Concerns about designating the MAG as a Default Router James Kempf NETLMM Interim Sept. 27, 2006
Concerns • In practice, “link local” means “subnet local” • In general, link local addresses cannot be assumed unique across the NETLMM domain
Shared Links Only • Unique global prefix per mobile node means global address are unique on the link • Concern confined to links in which the last hop is a shared link (i.e. Ethernet like) • Pt. to Pt. links will have only two nodes, MN and last hop router, so no problem • NBMA links will route through default router so default router can control link local routing, so no problem here either • Am I missing anything here?
“Link local” means “subnet local” • Global address uniqueness is confirmed through link local multicast reachability (RFC 2461) • For DAD, a node multicasts NS to confirm global address uniqueness to a link local Solicited_Node_Multicast address • Establishes a correspondence between link local multicast reachability and global address uniqueness (and therefore reachability)

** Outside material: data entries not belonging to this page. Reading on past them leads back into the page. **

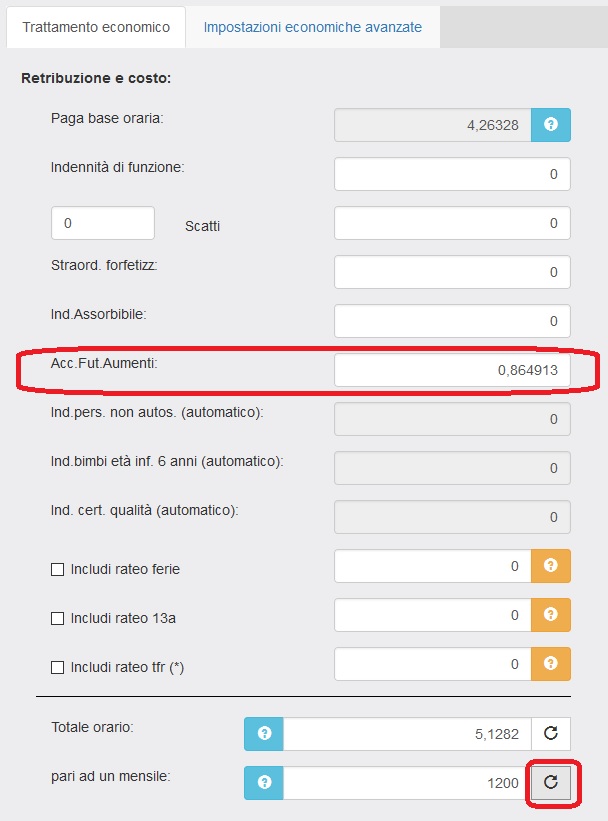Click help icon next to Paga base oraria

pos(550,125)
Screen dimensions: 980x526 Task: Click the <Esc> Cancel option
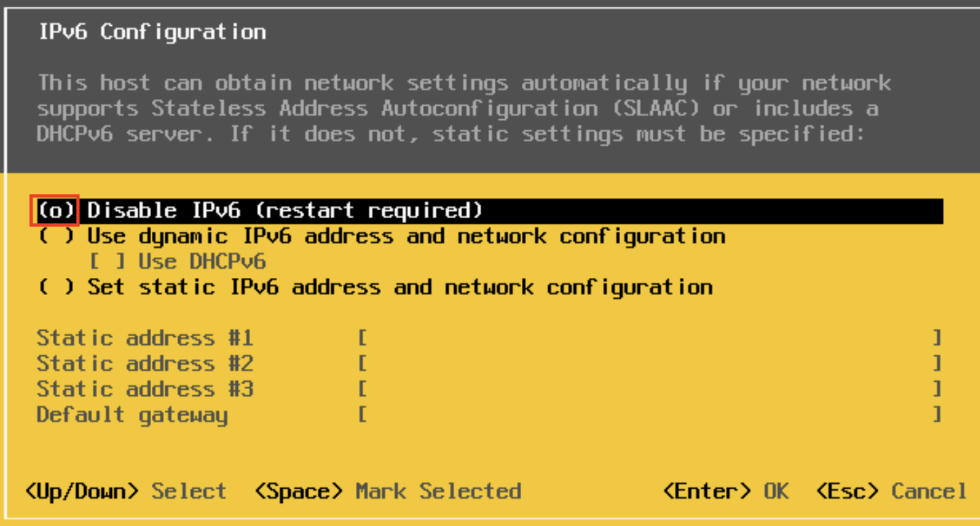891,491
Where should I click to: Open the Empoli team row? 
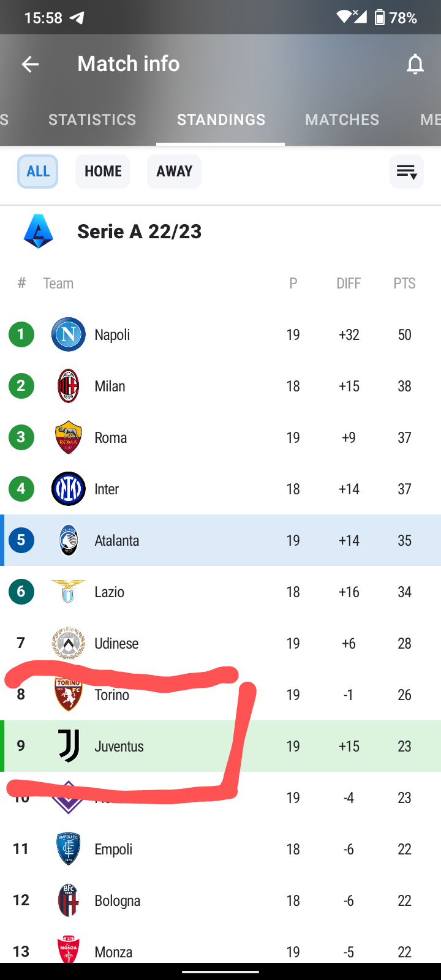(x=221, y=849)
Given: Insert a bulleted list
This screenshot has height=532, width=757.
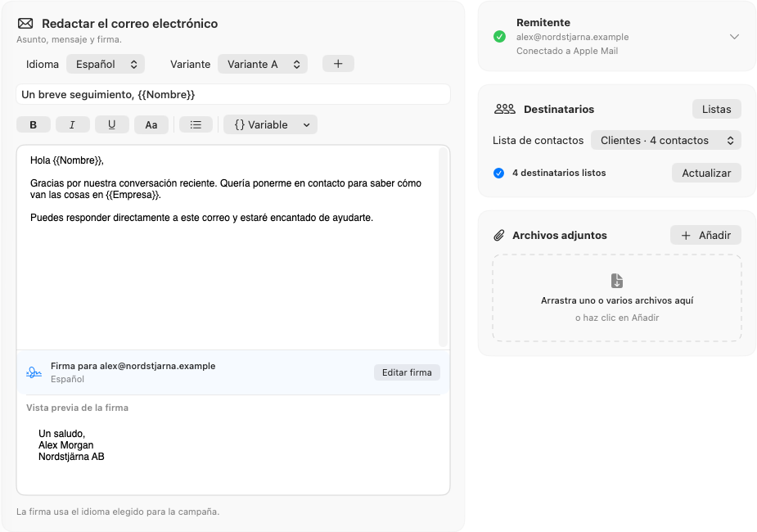Looking at the screenshot, I should click(196, 124).
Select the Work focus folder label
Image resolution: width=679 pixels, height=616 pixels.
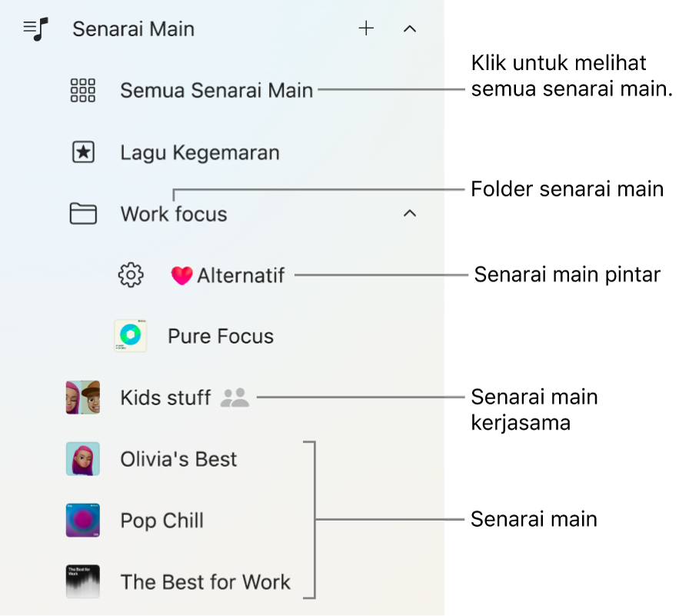(174, 214)
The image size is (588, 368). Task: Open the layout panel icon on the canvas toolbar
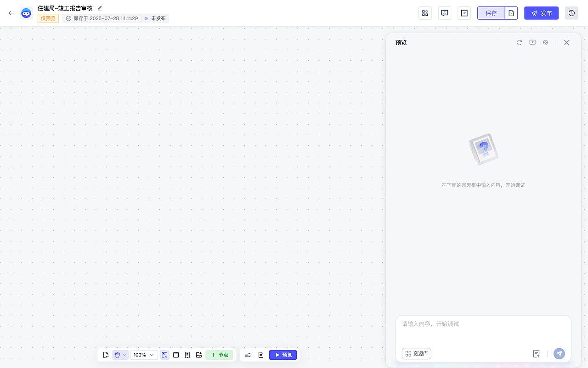point(176,355)
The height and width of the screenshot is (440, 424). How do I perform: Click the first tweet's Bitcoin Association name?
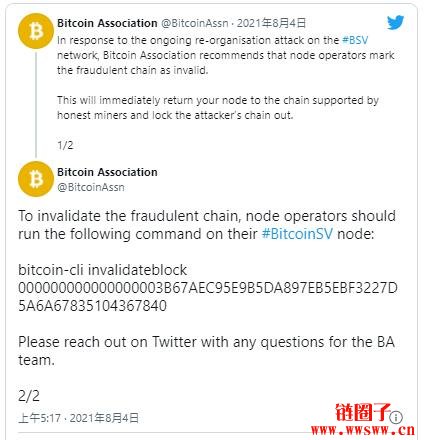[x=107, y=23]
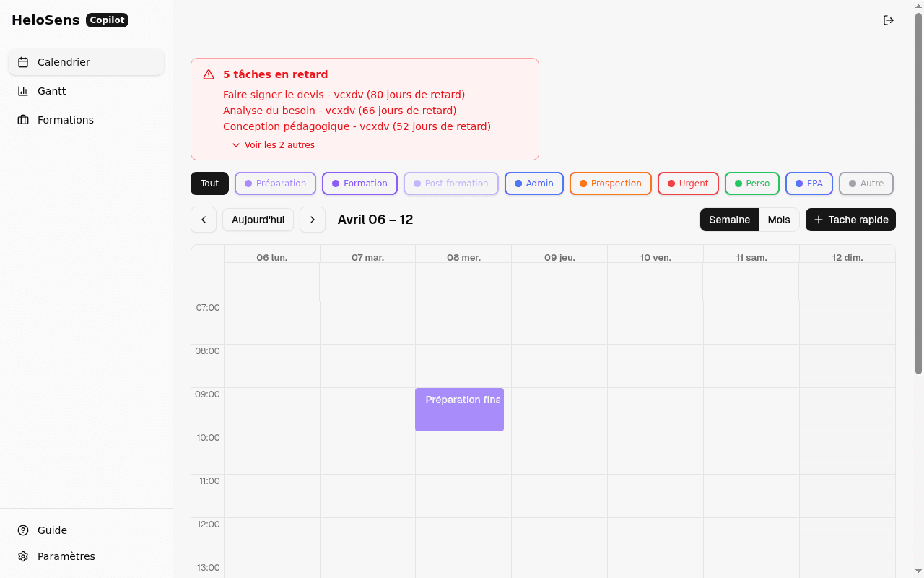The image size is (924, 578).
Task: Click the Paramètres gear icon
Action: pos(23,556)
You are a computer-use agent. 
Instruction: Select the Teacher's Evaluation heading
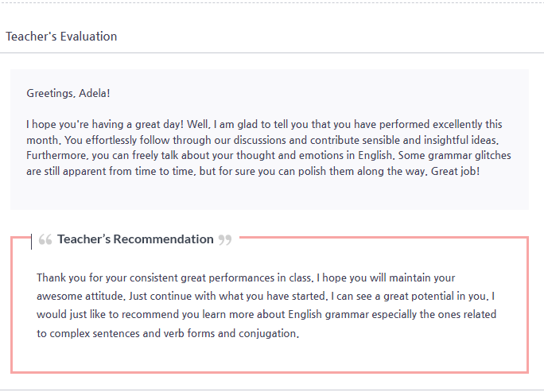pos(61,37)
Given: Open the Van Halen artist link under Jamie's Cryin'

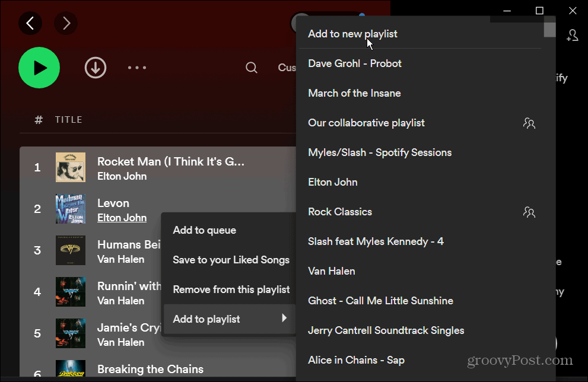Looking at the screenshot, I should point(121,342).
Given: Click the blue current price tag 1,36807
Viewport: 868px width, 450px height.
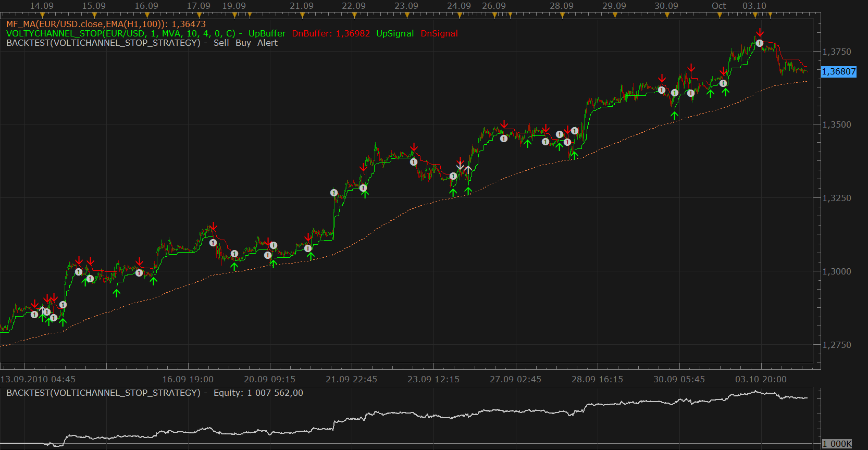Looking at the screenshot, I should click(839, 72).
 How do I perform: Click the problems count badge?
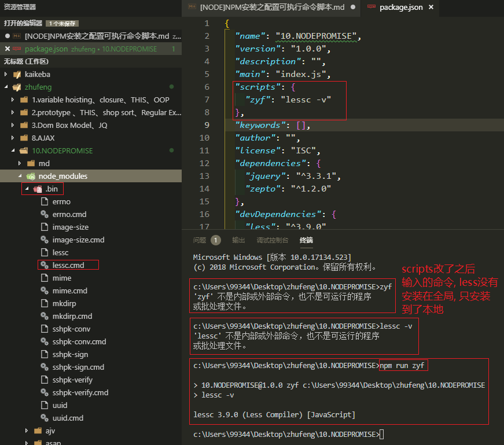[215, 240]
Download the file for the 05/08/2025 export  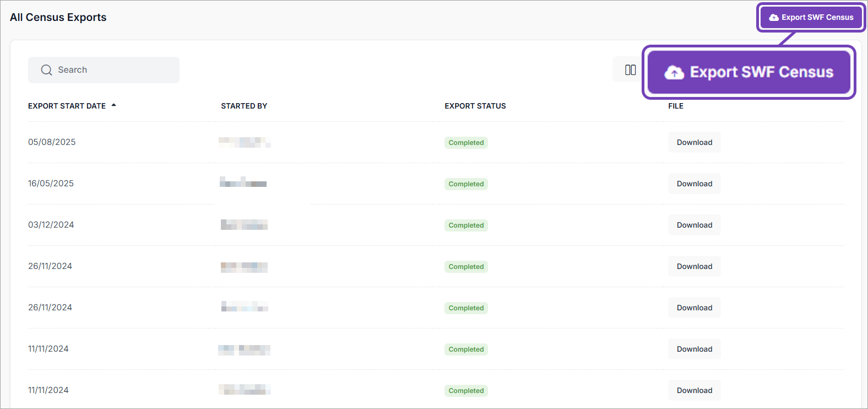point(694,142)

Application Assumptions • Applications may assume global reachability implies link local reachability • Example: • Application uses NS for address resolution to establish link local address reachability of a corresponding global address on a single NETLMM link • Even though prefixes are different for each mobile node, applications may exchange information that allows this kind of deduction • Mobile node moves to a new NETLMM link • Global address is still reachable and hasn’t changed but link local address is no longer reachable • Normal Ethernet links are kind of the opposite • Most nodes won’t change their link local address • They may change their global address (e.g. RFC 3041 address privacy)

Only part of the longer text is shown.